The Campgate: A Call for a Cultural History

Discussion in 'Ancient Coins' started by Gavin Richardson, Apr 24, 2017.

  1. Gavin Richardson

    Gavin Richardson Well-Known Member

    I’m working on writing a popular essay that parallels the current debate in the U.S. over a border wall with Mexico to the fourth-century popularity of the campgate numismatic motif. My basic thesis is that in times of great cultural anxiety, many people are reassured by such images of strength and protection, whether real or imagined. I have no idea whether this piece will ever see the light of day, but I’m writing it anyway. I want to begin by understanding the cultural context of the campgate motif.

    Please, no contemporary political comments below, lest the mods delete this thread. Plus, I think we still pretty much all like each other. Let’s keep it that way, and keep the focus on antiquity.

    Here’s my very broad outline of the development of the campgate motif so far:

    A. City gates and city walls appear on coinage as early as the fifth century B.C., but the campgate received particular interest in the late third and fourth centuries. I know a city wall is not quite the same thing as a border wall (like Hadrian’s Wall), but the cultural effect is similar: separating who’s in from who’s out, Romanitas from “barbarity.”
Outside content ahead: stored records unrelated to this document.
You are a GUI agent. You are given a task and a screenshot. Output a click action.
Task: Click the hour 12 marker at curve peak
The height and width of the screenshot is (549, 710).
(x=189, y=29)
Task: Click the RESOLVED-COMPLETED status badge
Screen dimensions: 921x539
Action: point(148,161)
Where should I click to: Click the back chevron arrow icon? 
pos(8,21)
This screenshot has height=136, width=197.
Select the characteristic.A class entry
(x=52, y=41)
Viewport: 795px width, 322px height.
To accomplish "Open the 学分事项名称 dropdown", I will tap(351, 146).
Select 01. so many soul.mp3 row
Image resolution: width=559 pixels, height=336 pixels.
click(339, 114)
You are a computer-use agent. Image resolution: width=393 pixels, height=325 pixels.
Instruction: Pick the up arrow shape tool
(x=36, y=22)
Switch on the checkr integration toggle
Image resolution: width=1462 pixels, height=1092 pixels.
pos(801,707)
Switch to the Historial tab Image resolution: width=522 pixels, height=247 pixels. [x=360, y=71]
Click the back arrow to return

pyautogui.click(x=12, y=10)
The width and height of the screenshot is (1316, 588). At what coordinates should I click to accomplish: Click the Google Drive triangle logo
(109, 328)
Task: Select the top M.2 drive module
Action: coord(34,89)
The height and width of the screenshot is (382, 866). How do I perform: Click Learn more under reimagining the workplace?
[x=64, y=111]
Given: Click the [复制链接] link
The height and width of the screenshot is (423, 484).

    B. Diocletian and his cohorts struck an argenteus depicting the tetrarchs sacrificing to the gods in front of a campgate. The coin’s message was that Diocletian’s new organizational scheme, along with the power of the army and strongly fortified walls, would provide Rome a way out of the chaos of the military anarchy of the third century.

    C. The campgate motif seems to really get revived toward the end of the Licinius and Constantine Civil War. @dougsmit has a fantastic discussion of the campgate here: << http://www.forumancientcoins.com/dougsmith/acmcampgate.html >>. Doug writes, “To the man on the 4th century Roman street, one of the most important services of government was protection from the barbarian invasions that had troubled Rome for over 200 years. This is evidenced by coin types relating to the military. One popular type is known as the campgate…Campgates were the common coins being issued at the end of the civil war and the type continued for quite a while into the sole reign of Constantine.”

    I suppose my most basic question is why does the campgate get revived at this time? Licinius seems to get into the campgate game early, with an argenteus of 306. He seems to be striking base metal campgates by at least 315 A.D. The earliest Constantine campgate I’ve seen is 324 A.D., the same year as the Battle of Adrianople, in which Constantine defeated Licinius. Did Licinius, then, start this particular campgate trend? Is it accurate to read Constantine's campgates as being reactionary? Is it fair to see them both striking campgates to “compete” about which man could protect Romans better, or was it simply a mutually adopted numismatic motif without a competing element? Does Constantine adopt the campgate late as a appropriation of this Licinian motif as a gesture of triumph over Licinius?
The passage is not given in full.